# [BRIEF]
Before copying, remove every picture, and then repeat all entries below precisely as written.
__________
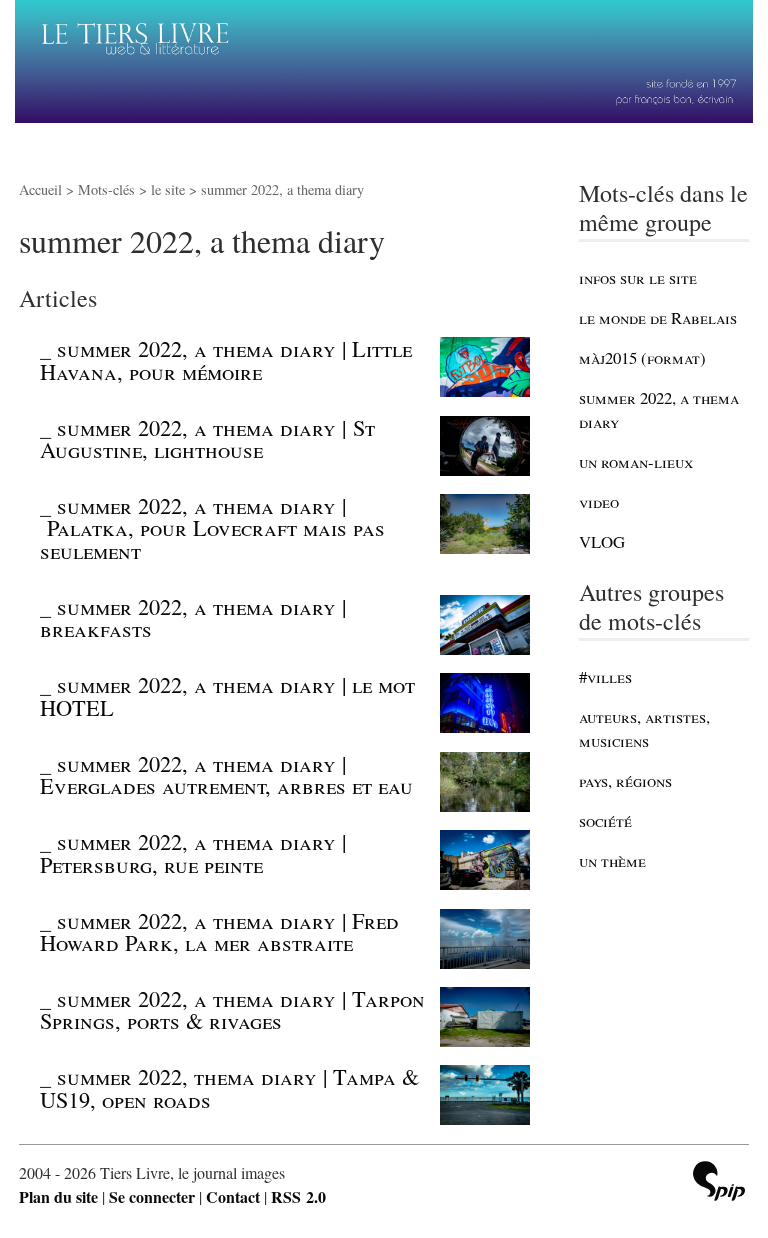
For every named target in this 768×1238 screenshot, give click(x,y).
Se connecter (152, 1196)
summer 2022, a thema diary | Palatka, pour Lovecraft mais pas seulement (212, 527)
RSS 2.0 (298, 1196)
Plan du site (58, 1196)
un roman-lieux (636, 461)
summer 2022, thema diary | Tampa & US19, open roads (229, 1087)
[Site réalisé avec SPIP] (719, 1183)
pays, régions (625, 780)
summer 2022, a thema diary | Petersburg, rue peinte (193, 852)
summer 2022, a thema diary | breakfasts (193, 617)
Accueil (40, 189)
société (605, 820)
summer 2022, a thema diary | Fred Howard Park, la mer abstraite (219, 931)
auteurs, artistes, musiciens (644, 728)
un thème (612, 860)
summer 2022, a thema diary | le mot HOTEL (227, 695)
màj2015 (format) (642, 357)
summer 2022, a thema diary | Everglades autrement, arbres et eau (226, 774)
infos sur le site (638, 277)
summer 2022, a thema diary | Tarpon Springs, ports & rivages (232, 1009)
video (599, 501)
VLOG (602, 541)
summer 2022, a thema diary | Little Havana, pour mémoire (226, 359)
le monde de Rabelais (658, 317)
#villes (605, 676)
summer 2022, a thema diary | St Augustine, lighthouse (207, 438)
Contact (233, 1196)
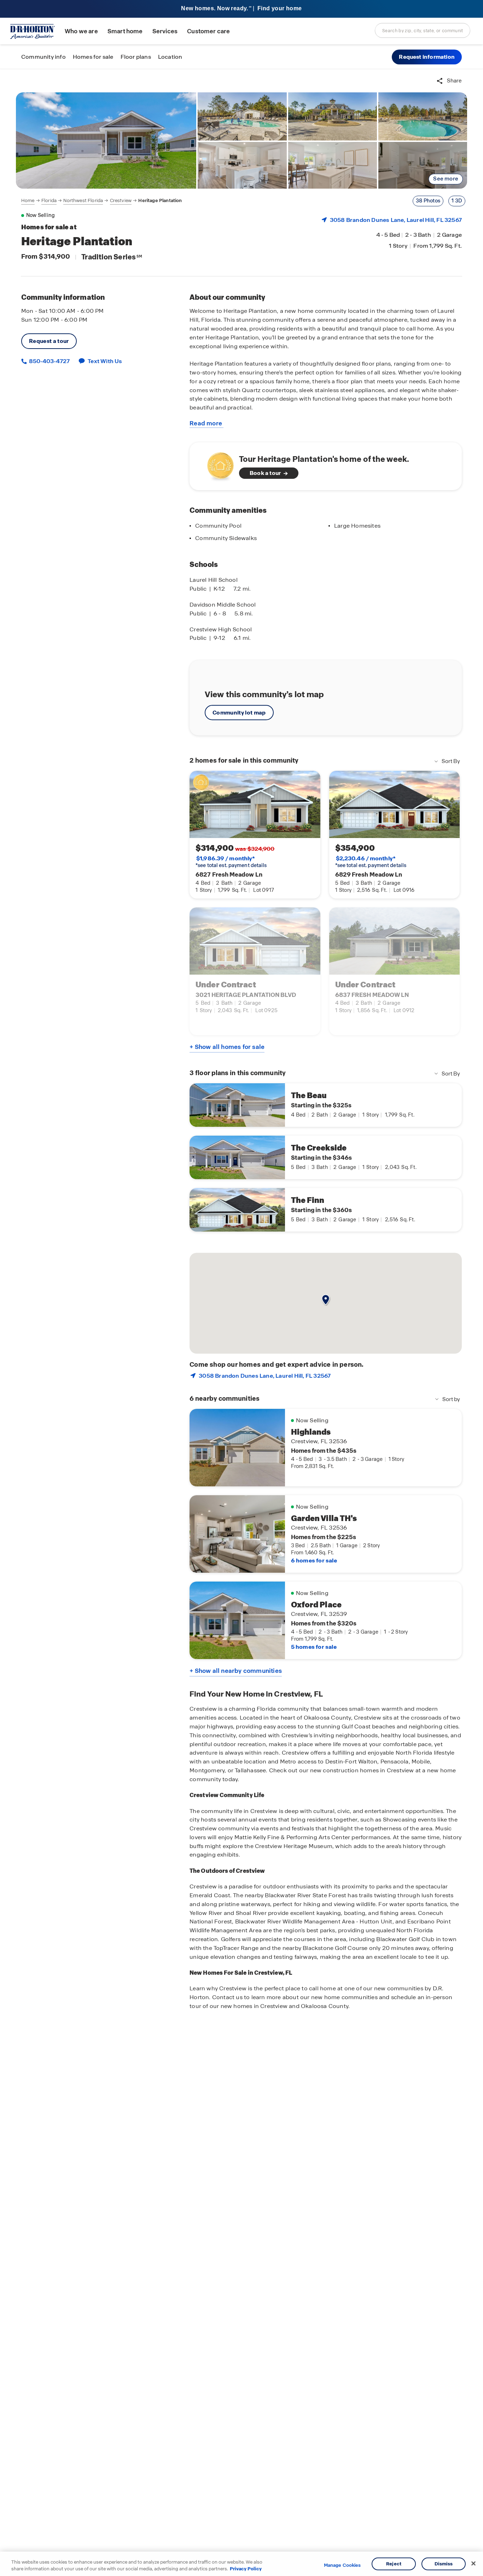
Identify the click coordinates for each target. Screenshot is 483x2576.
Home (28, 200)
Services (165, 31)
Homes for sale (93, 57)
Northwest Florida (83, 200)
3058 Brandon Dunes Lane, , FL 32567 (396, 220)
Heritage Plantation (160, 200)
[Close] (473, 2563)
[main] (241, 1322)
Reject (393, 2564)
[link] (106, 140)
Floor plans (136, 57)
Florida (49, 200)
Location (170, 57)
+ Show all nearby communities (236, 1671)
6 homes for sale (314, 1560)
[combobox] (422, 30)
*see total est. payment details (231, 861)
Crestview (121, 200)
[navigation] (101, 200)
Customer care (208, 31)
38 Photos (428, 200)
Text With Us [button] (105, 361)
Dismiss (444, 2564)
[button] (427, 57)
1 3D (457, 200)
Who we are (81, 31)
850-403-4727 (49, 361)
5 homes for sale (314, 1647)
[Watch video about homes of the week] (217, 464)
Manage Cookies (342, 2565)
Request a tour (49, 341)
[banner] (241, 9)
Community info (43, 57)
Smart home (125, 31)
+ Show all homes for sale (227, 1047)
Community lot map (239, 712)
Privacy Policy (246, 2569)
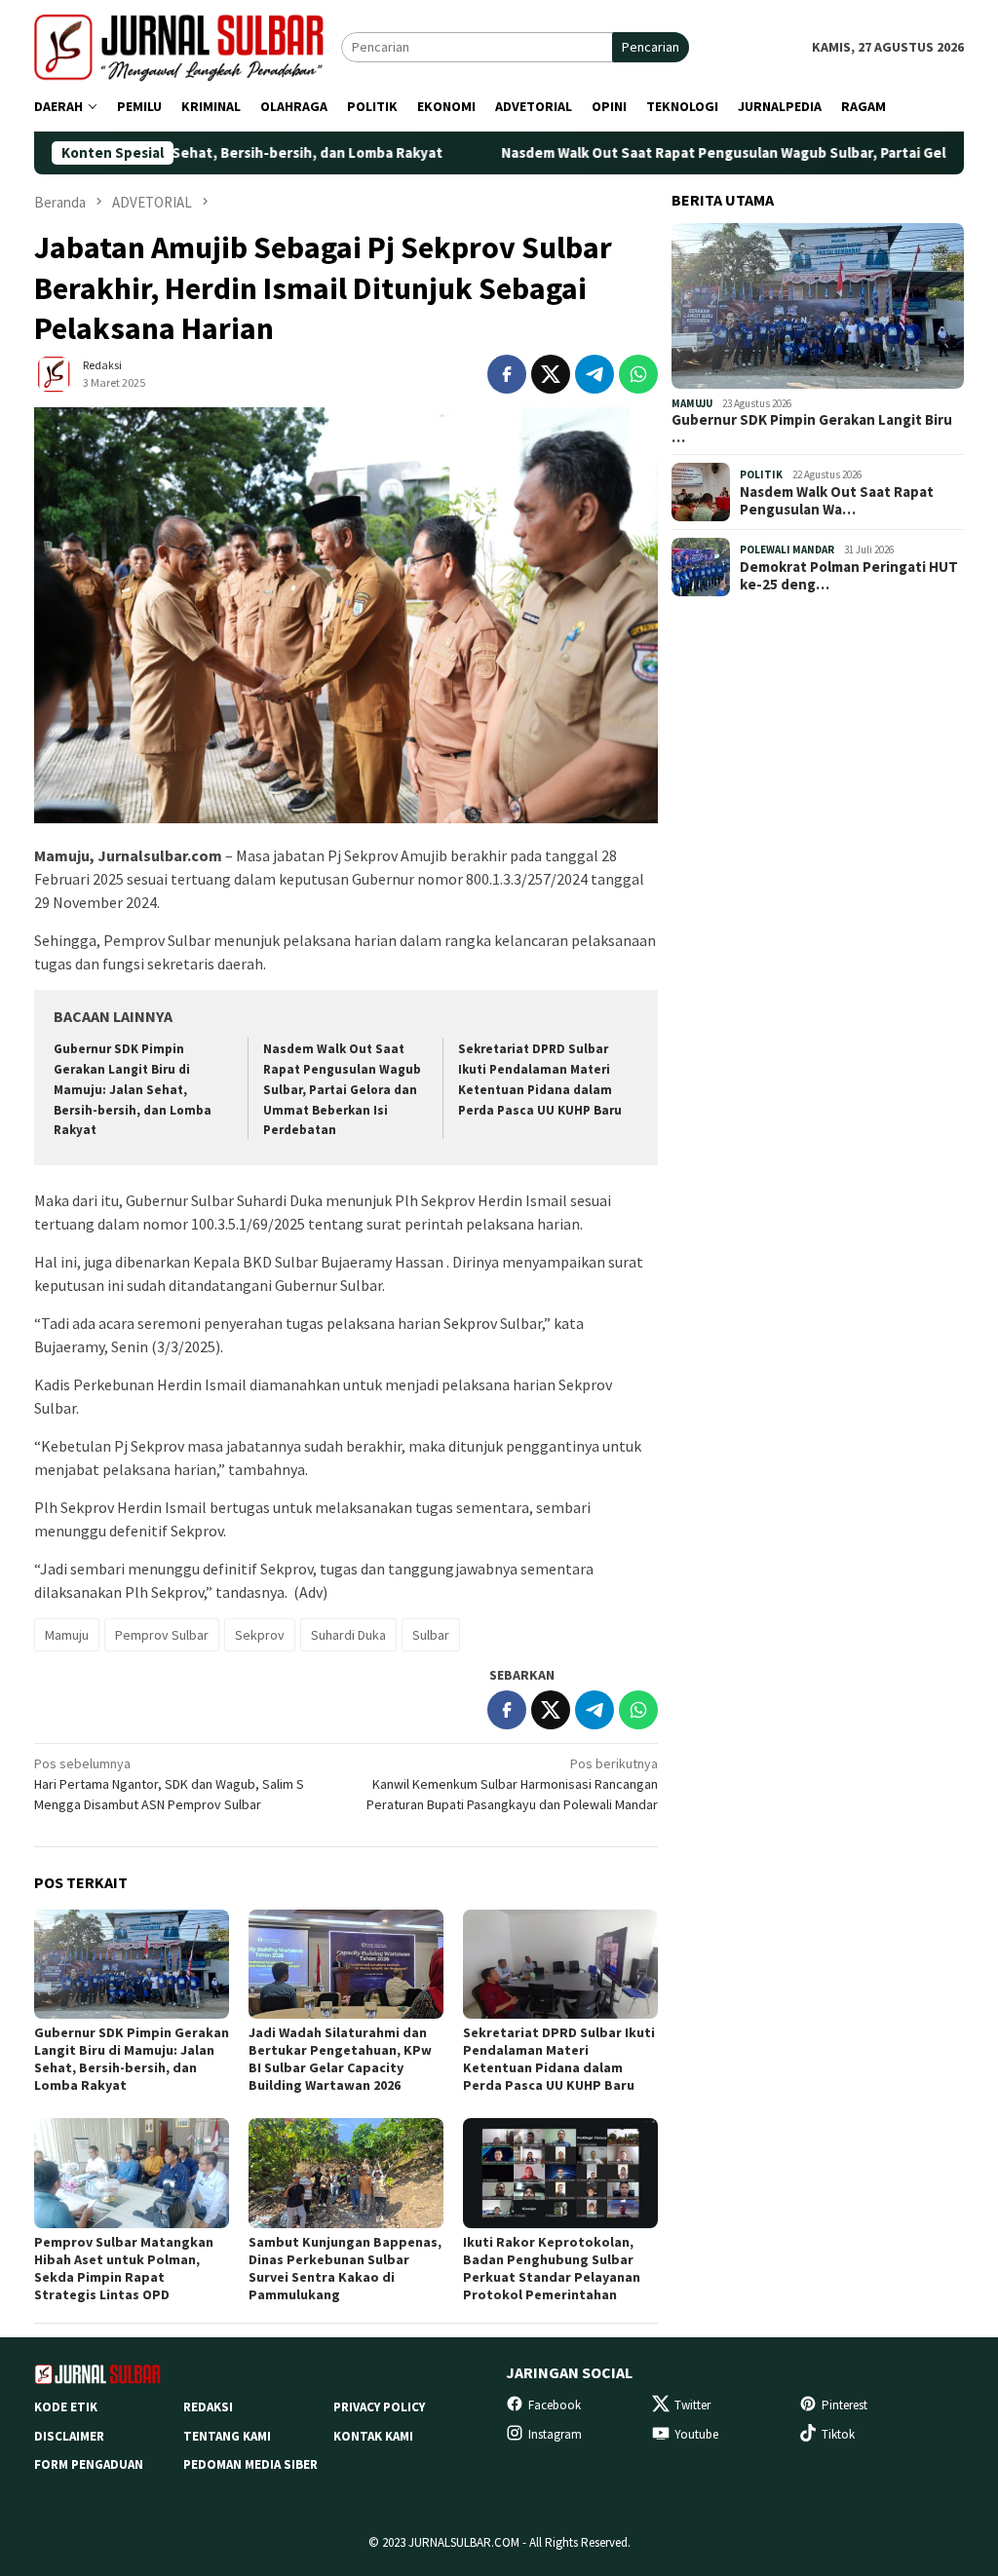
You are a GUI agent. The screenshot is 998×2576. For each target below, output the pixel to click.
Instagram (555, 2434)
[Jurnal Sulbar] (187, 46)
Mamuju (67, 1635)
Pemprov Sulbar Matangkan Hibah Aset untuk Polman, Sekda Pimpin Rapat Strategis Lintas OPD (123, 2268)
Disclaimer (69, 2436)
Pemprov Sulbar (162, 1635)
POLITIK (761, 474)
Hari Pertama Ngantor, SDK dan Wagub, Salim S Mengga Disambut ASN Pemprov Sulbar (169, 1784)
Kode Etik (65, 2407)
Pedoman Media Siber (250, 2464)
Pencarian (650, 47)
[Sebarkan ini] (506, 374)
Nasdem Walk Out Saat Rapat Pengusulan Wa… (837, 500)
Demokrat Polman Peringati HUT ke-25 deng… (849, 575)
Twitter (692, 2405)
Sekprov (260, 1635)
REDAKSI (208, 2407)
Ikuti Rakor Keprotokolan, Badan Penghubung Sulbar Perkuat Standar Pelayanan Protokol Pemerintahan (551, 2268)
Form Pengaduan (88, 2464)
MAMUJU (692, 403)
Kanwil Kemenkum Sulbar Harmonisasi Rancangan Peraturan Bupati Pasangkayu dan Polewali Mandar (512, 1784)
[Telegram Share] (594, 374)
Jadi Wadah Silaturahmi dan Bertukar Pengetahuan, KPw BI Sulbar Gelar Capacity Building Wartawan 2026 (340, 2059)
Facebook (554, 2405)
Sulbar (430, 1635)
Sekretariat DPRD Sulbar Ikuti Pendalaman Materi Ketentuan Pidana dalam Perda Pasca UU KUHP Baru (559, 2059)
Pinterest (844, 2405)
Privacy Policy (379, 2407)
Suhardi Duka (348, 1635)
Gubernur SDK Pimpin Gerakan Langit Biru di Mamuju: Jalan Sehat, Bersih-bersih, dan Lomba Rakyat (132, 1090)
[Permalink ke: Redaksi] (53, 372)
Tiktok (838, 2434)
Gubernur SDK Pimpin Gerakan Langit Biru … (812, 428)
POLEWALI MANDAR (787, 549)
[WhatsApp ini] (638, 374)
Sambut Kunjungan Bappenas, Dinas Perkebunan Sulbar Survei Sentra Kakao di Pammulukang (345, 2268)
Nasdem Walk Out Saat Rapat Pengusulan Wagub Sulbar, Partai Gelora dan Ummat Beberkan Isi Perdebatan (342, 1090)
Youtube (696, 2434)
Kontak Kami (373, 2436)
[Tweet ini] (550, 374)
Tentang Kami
__________
# [RESULT OF THE EXERCISE]
For every named target in this 768×1238 screenshot, give click(x,y).
Se connecter (152, 1196)
summer 2022, a thema diary | Palatka, pour Lovecraft mais pas seulement (212, 527)
RSS 2.0 (298, 1196)
Plan du site (58, 1196)
un roman-lieux (636, 461)
summer 2022, thema diary | Tampa & US19, open roads (229, 1087)
[Site réalisé avec SPIP] (719, 1183)
pays, régions (625, 780)
summer 2022, a thema diary | Petersburg, rue peinte (193, 852)
summer 2022, a thema diary | breakfasts (193, 617)
Accueil (40, 189)
société (605, 820)
summer 2022, a thema diary | Fred Howard Park, la mer abstraite (219, 931)
auteurs, artistes, musiciens (644, 728)
un thème (612, 860)
summer 2022, a thema diary | le mot HOTEL (227, 695)
màj2015 (format) (642, 357)
summer 2022, a thema diary | Everglades autrement, arbres et eau (226, 774)
infos sur le site (638, 277)
summer 2022, a thema diary | Tarpon Springs, ports & rivages (232, 1009)
video (599, 501)
VLOG (602, 541)
summer 2022, a thema diary | Little Havana, pour mémoire (226, 359)
le monde de Rabelais (658, 317)
#villes (605, 676)
summer 2022, a thema diary | St Augustine, lighthouse (207, 438)
Contact (233, 1196)
Identify the click coordinates for each target. Screenshot is 483x2576.
Home (28, 200)
Services (165, 31)
Homes for sale (93, 57)
Northwest Florida (83, 200)
3058 Brandon Dunes Lane, , FL 32567 (396, 220)
Heritage Plantation (160, 200)
[Close] (473, 2563)
[main] (241, 1322)
Reject (393, 2564)
[link] (106, 140)
Floor plans (136, 57)
Florida (49, 200)
Location (170, 57)
+ Show all nearby communities (236, 1671)
6 homes for sale (314, 1560)
[combobox] (422, 30)
*see total est. payment details (231, 861)
Crestview (121, 200)
[navigation] (101, 200)
Customer care (208, 31)
38 Photos (428, 200)
Text With Us [button] (105, 361)
Dismiss (444, 2564)
[button] (427, 57)
1 3D (457, 200)
Who we are (81, 31)
850-403-4727 (49, 361)
5 homes for sale (314, 1647)
[Watch video about homes of the week] (217, 464)
Manage Cookies (342, 2565)
Request a tour (49, 341)
[banner] (241, 9)
Community info (43, 57)
Smart home (125, 31)
+ Show all homes for sale (227, 1047)
Community lot map (239, 712)
Privacy Policy (246, 2569)
You are a GUI agent. The screenshot is 998×2576. For each target below, output the pixel to click.
Instagram (555, 2434)
[Jurnal Sulbar] (187, 46)
Mamuju (67, 1635)
Pemprov Sulbar Matangkan Hibah Aset untuk Polman, Sekda Pimpin Rapat Strategis Lintas OPD (123, 2268)
Disclaimer (69, 2436)
Pemprov Sulbar (162, 1635)
POLITIK (761, 474)
Hari Pertama Ngantor, SDK dan Wagub, Salim S Mengga Disambut ASN Pemprov Sulbar (169, 1784)
Kode Etik (65, 2407)
Pedoman Media Siber (250, 2464)
Pencarian (650, 47)
[Sebarkan ini] (506, 374)
Nasdem Walk Out Saat Rapat Pengusulan Wa… (837, 500)
Demokrat Polman Peringati HUT ke-25 deng… (849, 575)
Twitter (692, 2405)
Sekprov (260, 1635)
REDAKSI (208, 2407)
Ikuti Rakor Keprotokolan, Badan Penghubung Sulbar Perkuat Standar Pelayanan Protokol Pemerintahan (551, 2268)
Form Pengaduan (88, 2464)
MAMUJU (692, 403)
Kanwil Kemenkum Sulbar Harmonisasi Rancangan Peraturan Bupati Pasangkayu dan Polewali Mandar (512, 1784)
[Telegram Share] (594, 374)
Jadi Wadah Silaturahmi dan Bertukar Pengetahuan, KPw BI Sulbar Gelar Capacity Building Wartawan 2026 (340, 2059)
Facebook (554, 2405)
Sulbar (430, 1635)
Sekretariat DPRD Sulbar Ikuti Pendalaman Materi Ketentuan Pidana dalam Perda Pasca UU KUHP Baru (559, 2059)
Pinterest (844, 2405)
Privacy Policy (379, 2407)
Suhardi Duka (348, 1635)
Gubernur SDK Pimpin Gerakan Langit Biru di Mamuju: Jalan Sehat, Bersih-bersih, dan Lomba Rakyat (132, 1090)
[Permalink ke: Redaksi] (53, 372)
Tiktok (838, 2434)
Gubernur SDK Pimpin Gerakan Langit Biru … (812, 428)
POLEWALI MANDAR (787, 549)
[WhatsApp ini] (638, 374)
Sambut Kunjungan Bappenas, Dinas Perkebunan Sulbar Survei Sentra Kakao di Pammulukang (345, 2268)
Nasdem Walk Out Saat Rapat Pengusulan Wagub Sulbar, Partai Gelora dan Ummat Beberkan Isi Perdebatan (342, 1090)
Youtube (696, 2434)
Kontak Kami (373, 2436)
[Tweet ini] (550, 374)
Tentang Kami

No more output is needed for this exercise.